The ball was light in the morning. Grass sharp and well-watered. No excuses.

Marco jogged forward from the opening whistle, scanning.

First possession: he drifted into the half-space between the holding midfielder and center-back. A safe ball from Riccardo arrived. Marco trapped it well—then hesitated. He looked left, saw Davide starting a run, then looked back.

Too late.

The blue team closed in. He was dispossessed.

Second touch: Marco dropped deeper, looking for a clean angle. He saw the right-back sprint into open space and tried a switch-field pass.

Too strong. Out of bounds.

He grimaced. Not physically tired—but intellectually exhausted. Overprocessing.

By the tenth minute, Marco's pass completion had dipped below sixty percent.

By the twentieth, teammates were beginning to bypass him. Riccardo stopped making eye contact. The goalkeeper looked long instead of short.

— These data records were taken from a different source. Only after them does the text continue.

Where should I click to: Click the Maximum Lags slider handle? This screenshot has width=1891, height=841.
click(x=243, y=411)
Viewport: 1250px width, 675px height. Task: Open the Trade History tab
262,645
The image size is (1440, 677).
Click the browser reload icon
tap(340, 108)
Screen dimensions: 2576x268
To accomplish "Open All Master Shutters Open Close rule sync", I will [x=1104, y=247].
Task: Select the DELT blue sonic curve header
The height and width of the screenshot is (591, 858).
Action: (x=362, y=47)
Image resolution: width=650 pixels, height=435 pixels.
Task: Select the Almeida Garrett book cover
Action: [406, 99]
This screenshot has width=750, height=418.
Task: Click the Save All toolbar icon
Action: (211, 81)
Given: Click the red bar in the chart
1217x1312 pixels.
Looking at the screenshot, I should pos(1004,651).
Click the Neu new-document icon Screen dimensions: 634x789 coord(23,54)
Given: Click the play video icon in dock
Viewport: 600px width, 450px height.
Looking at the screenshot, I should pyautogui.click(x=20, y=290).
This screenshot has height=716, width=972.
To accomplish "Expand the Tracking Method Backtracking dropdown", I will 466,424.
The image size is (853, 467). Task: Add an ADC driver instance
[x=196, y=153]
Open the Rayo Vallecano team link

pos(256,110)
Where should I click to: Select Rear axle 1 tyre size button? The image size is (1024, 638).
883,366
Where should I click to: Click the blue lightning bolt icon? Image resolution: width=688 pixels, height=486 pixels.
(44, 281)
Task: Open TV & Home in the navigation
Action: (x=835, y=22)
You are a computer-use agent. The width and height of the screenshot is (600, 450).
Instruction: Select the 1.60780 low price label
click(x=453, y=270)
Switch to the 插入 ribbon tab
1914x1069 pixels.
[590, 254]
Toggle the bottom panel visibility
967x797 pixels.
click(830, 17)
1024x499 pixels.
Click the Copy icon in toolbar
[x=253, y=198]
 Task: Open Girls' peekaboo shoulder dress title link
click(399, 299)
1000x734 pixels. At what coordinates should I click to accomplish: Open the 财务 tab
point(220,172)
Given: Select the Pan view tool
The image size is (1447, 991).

Even Davide, his roommate and closest teammate, shifted toward central midfield more often than usual.

Marco was vanishing in real time.

Across the pitch, Elia had begun conducting.

He didn't score. He didn't sprint.

But he received between the lines with such comfort—using one touch to stretch the defensive shape, another to erase pressure—that the red team began to react out of sync.

By the 30th minute, the blue team led 1-0.

The goal had come from a build-up that started with Elia's disguised inside-out heel pass in midfield. Not flashy—intelligent.

Marco stood near the center circle, watching the ball roll back to the halfway line.

His lungs were working. His legs were fine.

But his brain? It was lost in noise.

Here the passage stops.